Out of everyone in this thread, no one's put more effort into educating you as Jay has. He's made a great number of long posts explaining, in detail, where you go wrong, and instead of listening to him and responding to his points, you ignore him rudely time and time again. I don't understand why Jay's wasting so much of his life trying to educate you, but you've got some nerve asking him for an extra after all this.
Befuddled Old Man -- "Aw, shucks guys, I'm just not understanding you, so could you repeat everything all over again" -- is a plot device in Jabba's fantasy play that lets him appear to be engaged in the debate without actually having to address any of its points. Additionally it shifts blame for the obstruction onto his opponents. But the drama here is so poorly written that Befuddled Old Man has devolved into a harbinger of sorts. When he appears, that's when you know that Jabba knows he is intractably stuck and needs to bail out.
As you are probably aware, Jabba's pattern of argumentation is to embody his line of reasoning as a syllogism among words whose definitions he either leaves vague so that he can equivocate among different connotations, or defines in a personal way -- which is another method of achieving the same equivocal result. While it's nice to talk about sampling the centuries according to whether human life is probable among them, the real point of equivocation in his argument this month seems to be "now".

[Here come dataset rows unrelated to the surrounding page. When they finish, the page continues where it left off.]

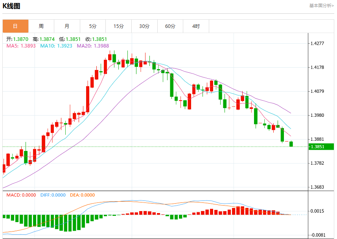
Task: Click the K线图 heading
Action: (x=11, y=6)
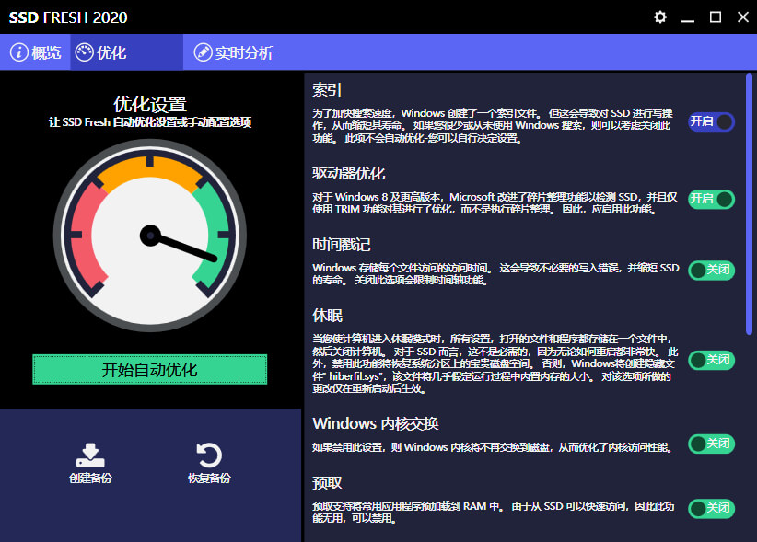Viewport: 757px width, 542px height.
Task: Click the info icon on the 概览 tab
Action: click(x=21, y=52)
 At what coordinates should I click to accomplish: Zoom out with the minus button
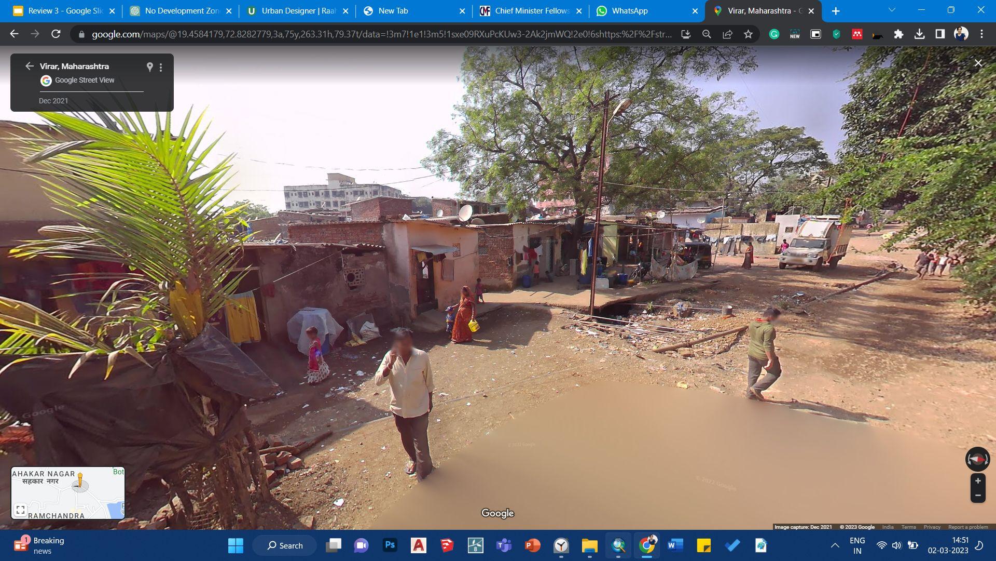[977, 496]
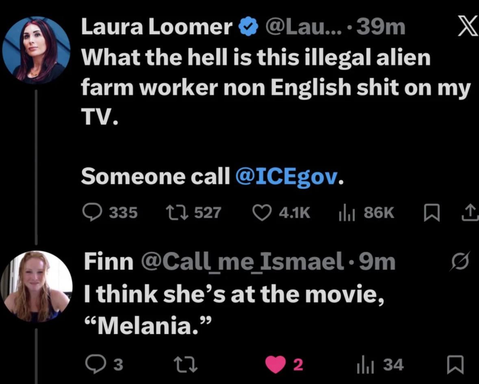Viewport: 479px width, 384px height.
Task: View Finn's reply analytics showing 34
Action: (362, 365)
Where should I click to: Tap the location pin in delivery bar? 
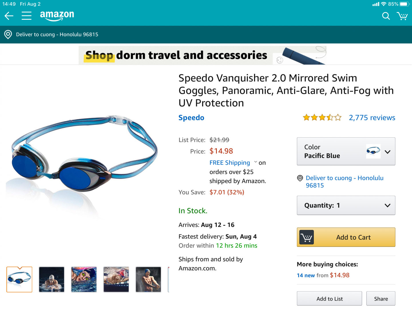tap(8, 35)
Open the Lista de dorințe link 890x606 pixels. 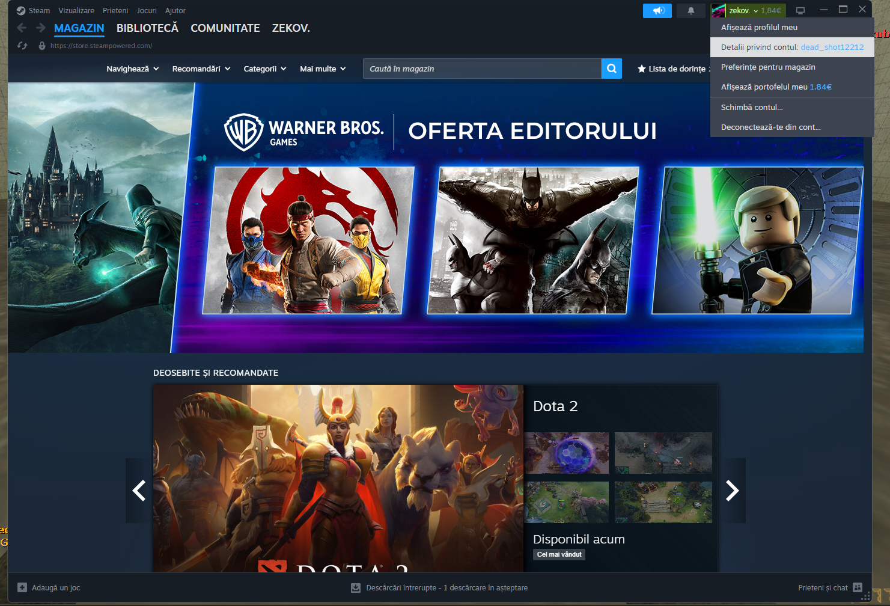click(673, 69)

He outright said that it can be any point in all of time. He needs it to be, otherwise he can't convolve it with his century and get a tiny number. The sense in which his claim would be true is the sense in which I pointed out that Jesus, Richard III, and Abraham Lincoln have all recorded statements invoking "now" in a way that referred to different points in time in the past few thousand years. That would seem to indicate that "now" can pop up at various points of time. Instead, all those usages refer to the lifespan of the speaker -- in fact, very specific subsets of their lifetimes. The way Jesus used it did not refer to the same
absolute time point as Richard III meant. And while Lincoln's "Now we are engaged in a great civil war..." obviously incorporates the few years of war preceding the Gettysburg address and extends to the few remaining years," Lincoln's "Now we are engaged..." cannot reasonably mean Feb. 22, 2018 or April 6, 10,221 B.C.
While "now" can mean various points in time, it can do so only according to rules. Those rules are what Jabba means to break. The "now" in Richard III's "Now is the winter of our discontent..." means the end of the War of the Roses, not some arbitrary point in time. If I, Jay, say today, "Now is the end of the War of the Roses," that would not be true. The War of the Roses was hundreds of years ago; today is today. "Now" refers to whenever it was said by the person, which makes its statistical value rather dependent on who says it. That's the rule. The fact that it's been said many times throughout recorded history by many people doesn't immediately transform it into a uniform random variable governing one single invocation of "now", which is what it would have to be in order to work in Jabba's proof the way he needs. When Jabba says, "What is the likelihood that 'now' would coincide with something," his "now" is not talking about the day the Spanish Armada was defeated, or the day Moses brought the tablets down from the mountain, or the day something hit Earth and calved the Moon. None of those are reasonable candidates for "now" as Jabba means when he asks for likelihood. So not a uniform random variable.
His critics having now (See how I used that word?) exposed the equivocation over "now" in his argument, Jabba realizes they have once again homed in on the pea in his shell game and the jig is up. So expect some wild gesticulations trying to keep the meaning of "now" up in the air, or an abrupt change of terminology to avoid "communication problems."